2012 has been an awesome year so far.
It seems to be the year that the majority of arts groups have hit the tipping point on understanding online marketing, where they now feel really comfortable experimenting. Or perhaps executive directors are feeling more comfortable giving the ok for experimentation.
Either way, the collective knowledge level has risen substantially, and that is allowing us to have deeper, higher-level conversations as a sector. It’s a wonderful thing!
There is a dark side to this experimentation that I am seeing pop up more and more—organizations will launch a new marketing channel, get busy with other things, and then forget about them. But these new, forgotten channels still pop up on search engines, patrons go to them, and then are disappointed to find no recent updates. That can easily send the wrong message to your patrons.
I’m all for experimentation—it’s ok to try out something new, and you should be—but in the case where a new channel is abandoned, it can really dilute the brand. I recently worked with an arts organization that had twelve—count ‘em TWELVE—Facebook pages. And they only knew about seven of them.
Most of them were set up by well-meaning volunteers, or now ex-employees, and if you did a search on Facebook for this organization, you wouldn’t know which page was the “real” page. We heard reports from audience members who were very confused about which one to connect to.
I like to think that a new marketing channel is like getting a new puppy. That puppy needs attention—it needs to fed, watered, played with, and cleaned up after. It’s a big responsibility, and you should really know you want one before you get one.
To continue this metaphor, you may want to borrow a friend’s puppy first to get to know the lay of the land before deciding if that new puppy is the best for you.
It is easy to be attracted to the “newest, greatest thing” in regards to social media or other online marketing channels. And if you’ve got the time, set up a new account and play around.
My recommendation is that you set up a dummy account first, that doesn’t have the name of your organization. Push all the buttons and pull all the levers so you can figure out how it works. And if you don’t get to shutting it down, it’s ok, as nobody will know it was you. There’s your puppy practice before you get one of your own.

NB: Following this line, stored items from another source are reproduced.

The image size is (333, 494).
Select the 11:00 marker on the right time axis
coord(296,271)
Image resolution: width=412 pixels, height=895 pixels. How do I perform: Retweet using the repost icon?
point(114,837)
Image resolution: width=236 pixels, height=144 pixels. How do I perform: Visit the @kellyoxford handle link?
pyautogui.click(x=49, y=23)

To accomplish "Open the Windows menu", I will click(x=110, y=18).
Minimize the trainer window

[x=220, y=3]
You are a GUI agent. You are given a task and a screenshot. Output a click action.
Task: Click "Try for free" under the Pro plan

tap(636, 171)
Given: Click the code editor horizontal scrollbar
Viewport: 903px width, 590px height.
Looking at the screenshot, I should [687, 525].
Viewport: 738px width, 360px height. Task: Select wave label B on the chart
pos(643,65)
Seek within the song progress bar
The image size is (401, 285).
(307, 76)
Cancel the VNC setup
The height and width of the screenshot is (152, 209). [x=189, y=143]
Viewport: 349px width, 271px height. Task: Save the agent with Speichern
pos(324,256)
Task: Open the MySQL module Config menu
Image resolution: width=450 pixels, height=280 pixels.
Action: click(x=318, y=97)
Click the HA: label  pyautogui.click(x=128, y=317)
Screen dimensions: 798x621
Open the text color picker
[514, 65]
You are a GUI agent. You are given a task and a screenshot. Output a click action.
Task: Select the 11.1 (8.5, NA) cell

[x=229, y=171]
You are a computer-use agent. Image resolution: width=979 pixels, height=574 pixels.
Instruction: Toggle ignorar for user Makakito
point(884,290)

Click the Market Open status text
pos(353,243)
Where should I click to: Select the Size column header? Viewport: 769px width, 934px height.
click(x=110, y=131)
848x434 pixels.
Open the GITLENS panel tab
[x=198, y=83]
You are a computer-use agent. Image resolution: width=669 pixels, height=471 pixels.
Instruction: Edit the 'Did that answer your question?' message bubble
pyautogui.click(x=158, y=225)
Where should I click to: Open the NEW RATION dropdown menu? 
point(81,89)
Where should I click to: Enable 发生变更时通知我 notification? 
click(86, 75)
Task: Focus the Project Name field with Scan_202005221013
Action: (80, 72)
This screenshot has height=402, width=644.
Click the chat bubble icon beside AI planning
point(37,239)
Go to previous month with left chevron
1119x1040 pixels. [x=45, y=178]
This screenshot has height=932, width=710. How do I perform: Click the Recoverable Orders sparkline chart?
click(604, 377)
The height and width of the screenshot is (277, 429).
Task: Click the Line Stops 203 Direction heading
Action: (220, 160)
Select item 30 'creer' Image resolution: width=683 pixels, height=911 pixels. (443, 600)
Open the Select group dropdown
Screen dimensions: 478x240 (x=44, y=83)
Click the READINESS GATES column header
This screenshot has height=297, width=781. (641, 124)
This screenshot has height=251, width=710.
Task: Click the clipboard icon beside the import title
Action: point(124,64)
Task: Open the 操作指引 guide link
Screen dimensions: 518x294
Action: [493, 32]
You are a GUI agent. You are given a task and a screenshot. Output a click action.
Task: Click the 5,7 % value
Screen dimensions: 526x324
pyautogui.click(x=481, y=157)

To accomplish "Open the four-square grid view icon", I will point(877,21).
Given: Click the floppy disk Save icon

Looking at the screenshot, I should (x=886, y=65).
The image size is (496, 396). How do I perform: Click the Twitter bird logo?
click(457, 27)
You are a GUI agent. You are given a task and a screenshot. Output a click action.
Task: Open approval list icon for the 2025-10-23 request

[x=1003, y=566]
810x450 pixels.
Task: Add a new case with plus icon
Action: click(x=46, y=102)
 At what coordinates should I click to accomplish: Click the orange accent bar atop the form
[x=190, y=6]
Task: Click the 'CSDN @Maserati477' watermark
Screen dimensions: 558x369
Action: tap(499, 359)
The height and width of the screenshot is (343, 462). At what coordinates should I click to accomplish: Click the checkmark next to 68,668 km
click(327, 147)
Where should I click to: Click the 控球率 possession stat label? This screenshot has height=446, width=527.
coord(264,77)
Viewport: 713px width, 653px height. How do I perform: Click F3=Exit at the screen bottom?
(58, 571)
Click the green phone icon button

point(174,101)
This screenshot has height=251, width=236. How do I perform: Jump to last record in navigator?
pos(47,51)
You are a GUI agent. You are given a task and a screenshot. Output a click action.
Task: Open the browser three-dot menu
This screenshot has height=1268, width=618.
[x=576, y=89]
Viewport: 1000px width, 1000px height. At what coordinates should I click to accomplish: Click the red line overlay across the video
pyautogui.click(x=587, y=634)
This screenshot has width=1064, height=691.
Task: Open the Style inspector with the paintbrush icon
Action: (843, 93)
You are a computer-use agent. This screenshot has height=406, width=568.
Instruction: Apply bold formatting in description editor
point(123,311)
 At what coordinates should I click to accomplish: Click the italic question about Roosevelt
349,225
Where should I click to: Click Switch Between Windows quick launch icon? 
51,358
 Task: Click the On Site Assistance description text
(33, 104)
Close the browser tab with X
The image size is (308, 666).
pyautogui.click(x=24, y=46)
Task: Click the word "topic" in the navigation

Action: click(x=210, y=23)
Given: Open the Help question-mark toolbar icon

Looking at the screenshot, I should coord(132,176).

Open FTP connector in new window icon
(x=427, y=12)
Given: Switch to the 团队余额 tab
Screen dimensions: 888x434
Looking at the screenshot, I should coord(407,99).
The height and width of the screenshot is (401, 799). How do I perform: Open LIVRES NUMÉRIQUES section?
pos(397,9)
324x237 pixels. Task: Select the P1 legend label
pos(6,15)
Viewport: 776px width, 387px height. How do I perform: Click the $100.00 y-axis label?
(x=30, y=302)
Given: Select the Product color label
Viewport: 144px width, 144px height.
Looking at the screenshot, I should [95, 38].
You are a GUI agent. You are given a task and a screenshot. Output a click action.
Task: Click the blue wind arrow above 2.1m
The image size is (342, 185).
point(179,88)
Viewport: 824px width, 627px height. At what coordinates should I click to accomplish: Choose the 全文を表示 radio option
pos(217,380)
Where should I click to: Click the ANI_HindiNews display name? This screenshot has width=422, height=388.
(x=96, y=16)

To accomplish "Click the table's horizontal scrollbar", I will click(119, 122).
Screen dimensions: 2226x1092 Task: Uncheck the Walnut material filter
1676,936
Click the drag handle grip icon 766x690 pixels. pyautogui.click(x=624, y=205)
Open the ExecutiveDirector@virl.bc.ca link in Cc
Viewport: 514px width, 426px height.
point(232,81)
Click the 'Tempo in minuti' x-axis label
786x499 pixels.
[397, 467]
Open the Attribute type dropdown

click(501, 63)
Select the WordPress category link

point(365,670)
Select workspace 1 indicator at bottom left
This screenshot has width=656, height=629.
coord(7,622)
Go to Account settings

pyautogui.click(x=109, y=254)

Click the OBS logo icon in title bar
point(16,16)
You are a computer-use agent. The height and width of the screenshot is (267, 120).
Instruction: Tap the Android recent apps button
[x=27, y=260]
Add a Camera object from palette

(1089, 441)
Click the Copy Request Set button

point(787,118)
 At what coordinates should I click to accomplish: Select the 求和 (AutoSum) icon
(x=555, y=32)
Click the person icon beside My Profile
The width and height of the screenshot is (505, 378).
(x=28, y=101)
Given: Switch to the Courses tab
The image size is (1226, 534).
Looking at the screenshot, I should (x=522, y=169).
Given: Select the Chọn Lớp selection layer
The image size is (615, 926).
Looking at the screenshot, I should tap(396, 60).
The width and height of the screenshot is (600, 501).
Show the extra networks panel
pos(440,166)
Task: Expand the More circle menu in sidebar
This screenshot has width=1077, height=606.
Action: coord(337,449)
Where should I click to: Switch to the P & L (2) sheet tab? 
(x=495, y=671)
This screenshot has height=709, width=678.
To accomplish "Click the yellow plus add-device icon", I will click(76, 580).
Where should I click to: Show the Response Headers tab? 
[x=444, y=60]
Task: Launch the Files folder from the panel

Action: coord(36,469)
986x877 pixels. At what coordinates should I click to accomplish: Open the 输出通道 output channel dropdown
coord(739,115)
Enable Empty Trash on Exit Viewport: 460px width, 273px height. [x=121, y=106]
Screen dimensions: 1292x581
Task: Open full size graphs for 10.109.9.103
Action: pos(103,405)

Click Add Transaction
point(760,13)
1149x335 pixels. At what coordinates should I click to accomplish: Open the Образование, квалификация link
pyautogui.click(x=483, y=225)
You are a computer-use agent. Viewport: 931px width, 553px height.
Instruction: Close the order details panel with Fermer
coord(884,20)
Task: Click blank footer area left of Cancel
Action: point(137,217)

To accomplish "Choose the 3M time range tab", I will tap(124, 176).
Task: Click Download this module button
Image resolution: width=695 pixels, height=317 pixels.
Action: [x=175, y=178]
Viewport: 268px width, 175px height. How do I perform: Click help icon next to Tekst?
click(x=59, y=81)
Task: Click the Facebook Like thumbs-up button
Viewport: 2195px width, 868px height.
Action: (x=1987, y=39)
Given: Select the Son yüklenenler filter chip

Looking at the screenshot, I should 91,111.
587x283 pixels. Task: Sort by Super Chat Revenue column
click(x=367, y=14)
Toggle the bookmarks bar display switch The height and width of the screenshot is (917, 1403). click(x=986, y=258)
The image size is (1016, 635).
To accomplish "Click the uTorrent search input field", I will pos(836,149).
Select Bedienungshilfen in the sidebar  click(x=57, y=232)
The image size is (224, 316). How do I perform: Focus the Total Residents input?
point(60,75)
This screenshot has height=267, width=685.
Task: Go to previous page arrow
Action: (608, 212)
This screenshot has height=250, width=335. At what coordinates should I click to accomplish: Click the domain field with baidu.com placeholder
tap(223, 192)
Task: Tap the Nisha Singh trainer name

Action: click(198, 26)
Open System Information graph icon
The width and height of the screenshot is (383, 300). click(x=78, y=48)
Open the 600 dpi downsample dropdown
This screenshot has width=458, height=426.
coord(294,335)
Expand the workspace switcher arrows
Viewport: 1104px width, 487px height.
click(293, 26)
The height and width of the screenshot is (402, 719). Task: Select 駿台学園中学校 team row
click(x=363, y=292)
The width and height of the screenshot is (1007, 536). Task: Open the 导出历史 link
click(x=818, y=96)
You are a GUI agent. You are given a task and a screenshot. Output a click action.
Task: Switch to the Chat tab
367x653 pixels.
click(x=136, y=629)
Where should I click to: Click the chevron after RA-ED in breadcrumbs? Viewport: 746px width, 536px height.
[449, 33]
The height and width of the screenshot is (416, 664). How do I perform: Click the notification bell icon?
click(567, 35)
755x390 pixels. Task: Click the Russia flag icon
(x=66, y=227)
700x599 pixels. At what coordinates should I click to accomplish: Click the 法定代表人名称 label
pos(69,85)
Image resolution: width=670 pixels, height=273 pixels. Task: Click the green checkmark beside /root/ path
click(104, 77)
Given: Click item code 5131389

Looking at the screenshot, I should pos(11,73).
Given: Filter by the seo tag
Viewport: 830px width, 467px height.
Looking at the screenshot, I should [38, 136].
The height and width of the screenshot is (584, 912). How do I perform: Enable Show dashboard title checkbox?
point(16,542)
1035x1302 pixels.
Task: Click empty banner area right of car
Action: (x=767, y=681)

In the end, arts marketing managers need to learn a new skill—the ability to understand a new marketing channel, to see its capabilities, and to decide wether or not it is a good fit for their organization. A sort of “separating the wheat from the chaff.”
Some channels will make total sense to you. Others you may want to pass on, or pass on for now, and that is totally ok. When considering adding a new online marketing channel, here are a few questions to ask that you may find of benefit:
1) Will this new channel require a lot of manpower to keep active? (As an example, Facebook is high bandwidth, a blog is lower bandwidth).
2) Is there an existing arts organization using this new channel effectively? Can they be reached for comment? Are they finding value?
3) Is there potential for measurable impact to patrons or constituents? And what is it? (Who is this going to help, and what is it going to help them do).
4) Is there a time period that can be established for trial? (How much time should we allocate before we feel we can measure some sort of “success” and continued time investment?)
Negative answers on any of the above should not stop you from experimenting. But if organizations run through these questions before launching a new marketing channel, it will allow them some perspective to set expectations, as well as bring measurement and efficient time use to the front of the mind.
And remember, if a channel isn’t working for you, and you don’t see a way to make it do so, there is no shame in shutting it down. Your brand will be stronger for it, and your time can be better spent on other channels that are working for you.